- **EXERCISE INSTRUCTIONS**: Could you transcribe exactly the lines from the one containing "Given: Select the" through the last line of the records below, leaving out the pictures?

- **MATERIALS PROVIDED**:
▬▬▬

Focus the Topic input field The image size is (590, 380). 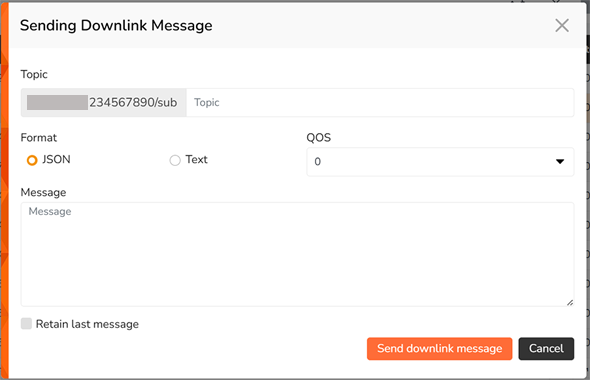click(x=380, y=102)
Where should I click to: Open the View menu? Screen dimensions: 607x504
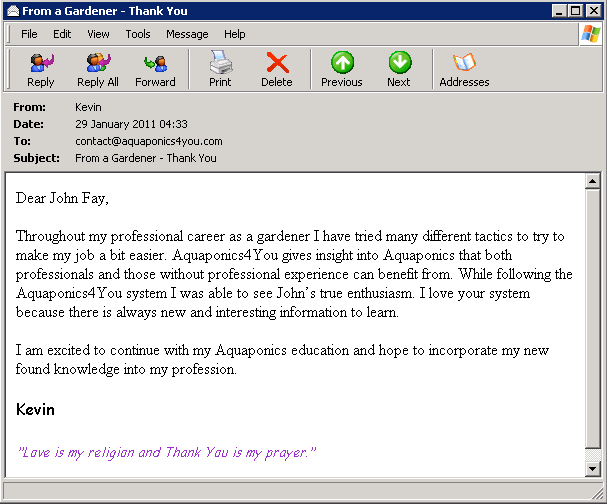click(98, 34)
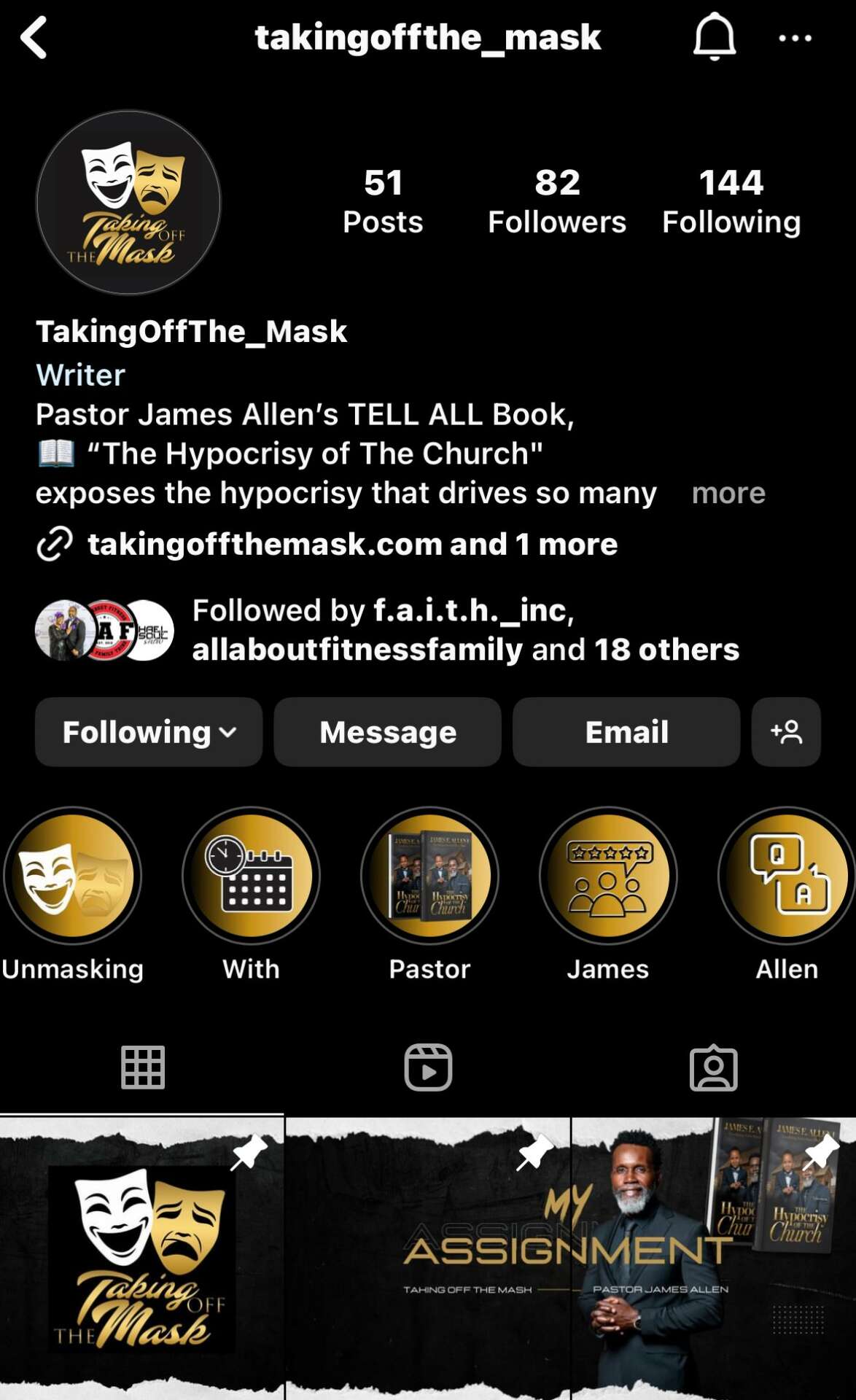Tap the Email button
Screen dimensions: 856x1400
coord(626,731)
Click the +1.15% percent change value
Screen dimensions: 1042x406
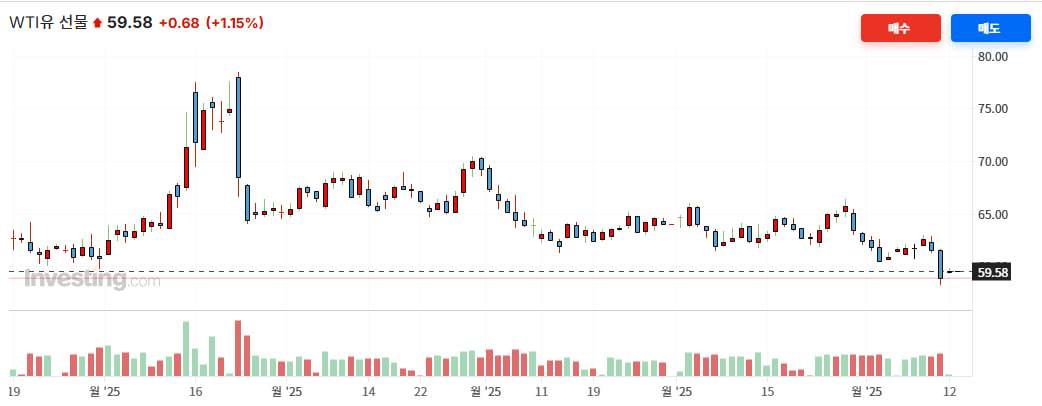coord(234,22)
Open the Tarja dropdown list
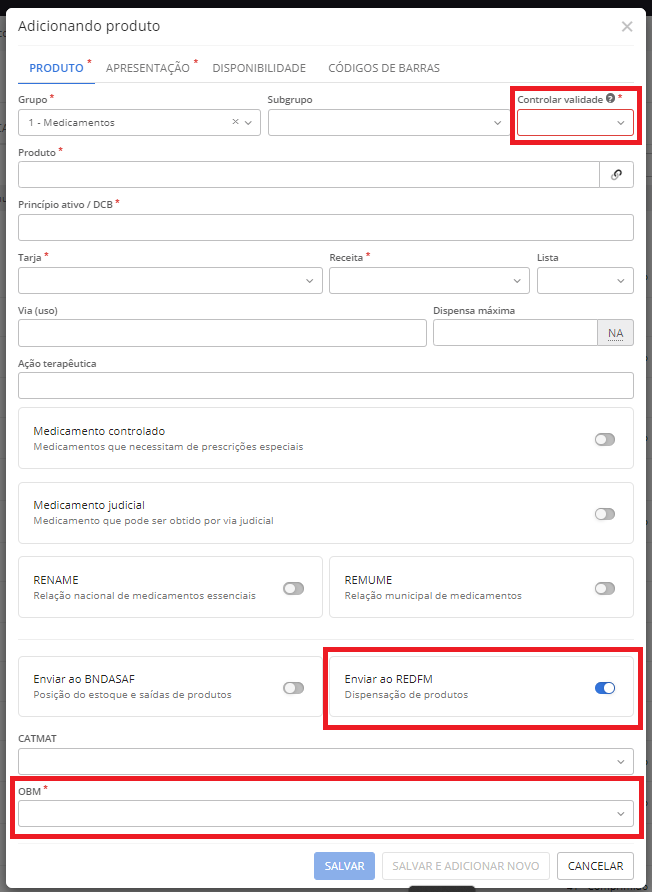Image resolution: width=652 pixels, height=892 pixels. click(x=169, y=281)
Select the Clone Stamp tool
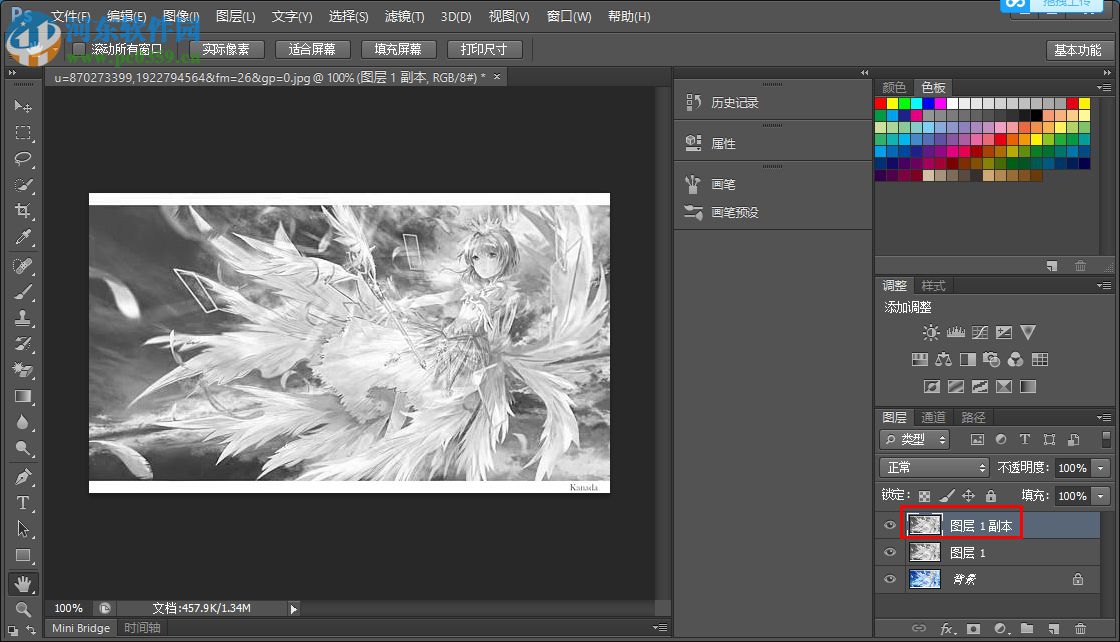The image size is (1120, 642). point(23,318)
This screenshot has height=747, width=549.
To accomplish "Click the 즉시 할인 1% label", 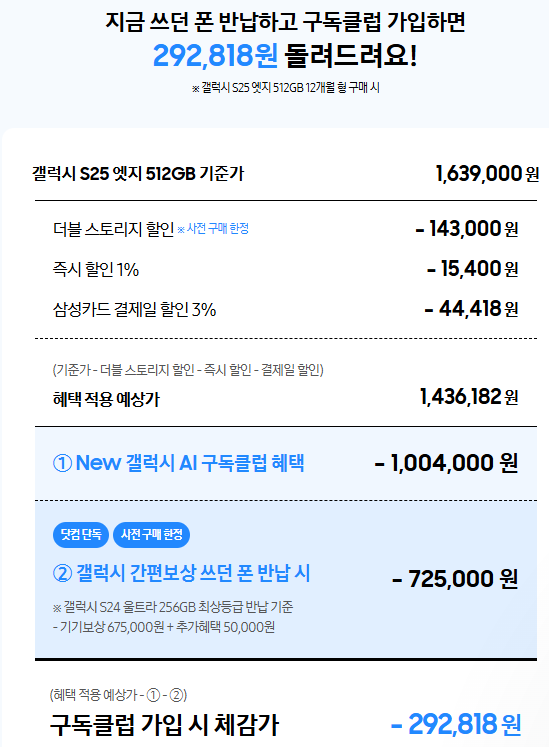I will (96, 270).
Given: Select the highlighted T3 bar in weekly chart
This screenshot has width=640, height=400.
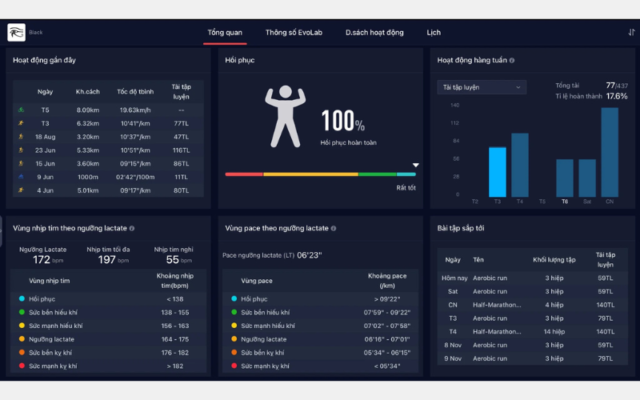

▬▬▬

- **RESULT BELOW**:
Given: Select the highlighted T3 bar in weekly chart
This screenshot has width=640, height=400.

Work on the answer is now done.